Avon, $6.99, ISBN 0-06-051761-1
Historical Romance, 2003
Victoria Alexander’s The Lady in Question starts out good but it doesn’t waste any time mutating into yet another “the lady wants some excitement but doesn’t want to marry” story. The hero and the heroine start out mildly interesting but they too become very familiar characters soon. All in all, this book is content to be just another one of those books. Isn’t that a pity?
Delia Effington is a widow living in genteel near-exile: she happily gets in bed with Charles Wilmont and they are compromised. He married her and then died soon after. Now, six months later, she lives with the usual guilt and other familiar baggage regency heroines love to dwell endlessly in their limited mental capabilities. What she does not know is that Charles was a spy and his death was under suspicious circumstances. Another of the blah spy miscellany that overruns England, our hero Anthony Artemis Gordon St Stephens, is Charles’s buddy and he seeks to find answers to the mystery of Charles’s death. Believing that the villains that struck at Charles will soon sniff around his estates, Tony powders his hair, puts on a fake mustache, a pair of fake eyebrows, and a pair of glasses and voila! He’s the elderly butler of the Wilmont household. And I tell you, the heroine doesn’t suspect a thing. Then again, she is a romance novel heroine after all.
Delia is, of course, the happy selfless woman with lots of social conscience and it doesn’t take long for her to treat the butler like her best friend ever. Tony soon reverses his opinion of her – what a wonderful woman! Soon he is taking off his disguise to dance with Delia in the ballrooms of town and Delia wonders who this wonderful man is. She wants love and more with Tony, but alas, how can she?
I like Delia when she gave that speech earlier on in the book where she speaks aloud to the Charles in her mind that she’s moving on with life and she’s not beating herself up over could-have-been nonsense. Unfortunately, the author seems to forget about this scene as Delia is soon reverting back to her “I made a mistake and I paid for it, oh, how can I let myself love Tony?” persona. When the book begins, Delia seems to be a more human heroine as opposed to the plethora of selfless martyr innocents overrunning London, but soon she joins the ranks of brown cows of the ball. Tony is the familiar secret agent aristocrat gentleman hero. The plot and the characters’ psychology become more and more predictable with the turning of the pages, so much so that I expect the phrase “Pedestrian Ever After” to be stamped below the last paragraph of the last page, because by then what little freshness the book has have been wrung dry as the author passes this story through the bestseller formula grind mill.
The book is a well-written formulaic story, I’d concede to that.
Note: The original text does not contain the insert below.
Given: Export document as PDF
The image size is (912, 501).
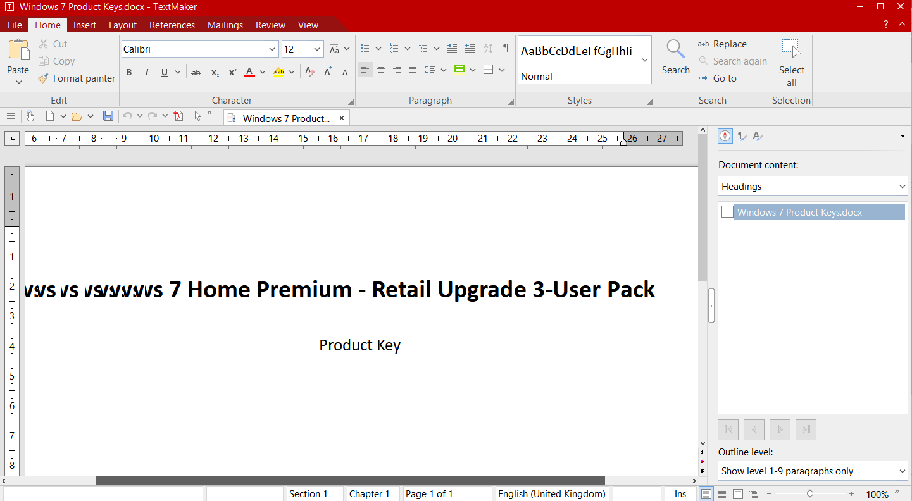Looking at the screenshot, I should click(178, 116).
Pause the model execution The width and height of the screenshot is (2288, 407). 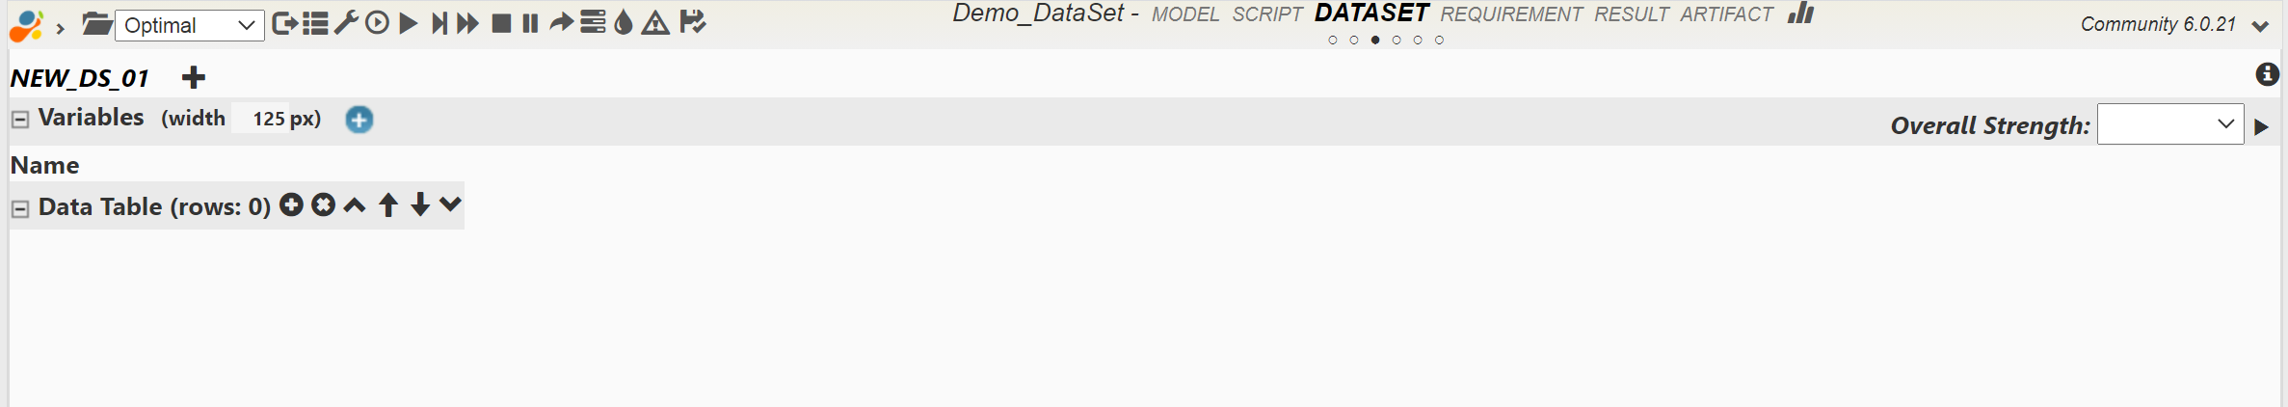pyautogui.click(x=530, y=23)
But with lackluster characters that undergo their usual (and predictable) behaviors and thought processes as if they are just clockwork machines in the bestseller factory, it is hard for me to keep up my initial enthusiasm for this book. The plot promises something fresh at least, if not original, and the heroine seems intelligent at first, but soon the story falls into a very familiar rut. Maybe if I’m not near-saturation point when it comes to the same old “spy Duke/Earl/whatever hero and selfless egalitarian woman in need of love and passion while caring for the world” stories, I’d be more appreciative of what The Lady in Question has to offer. It offers some great moments of comedy and two likable characters, but I have encountered these moments of comedy and likable characters too many times already.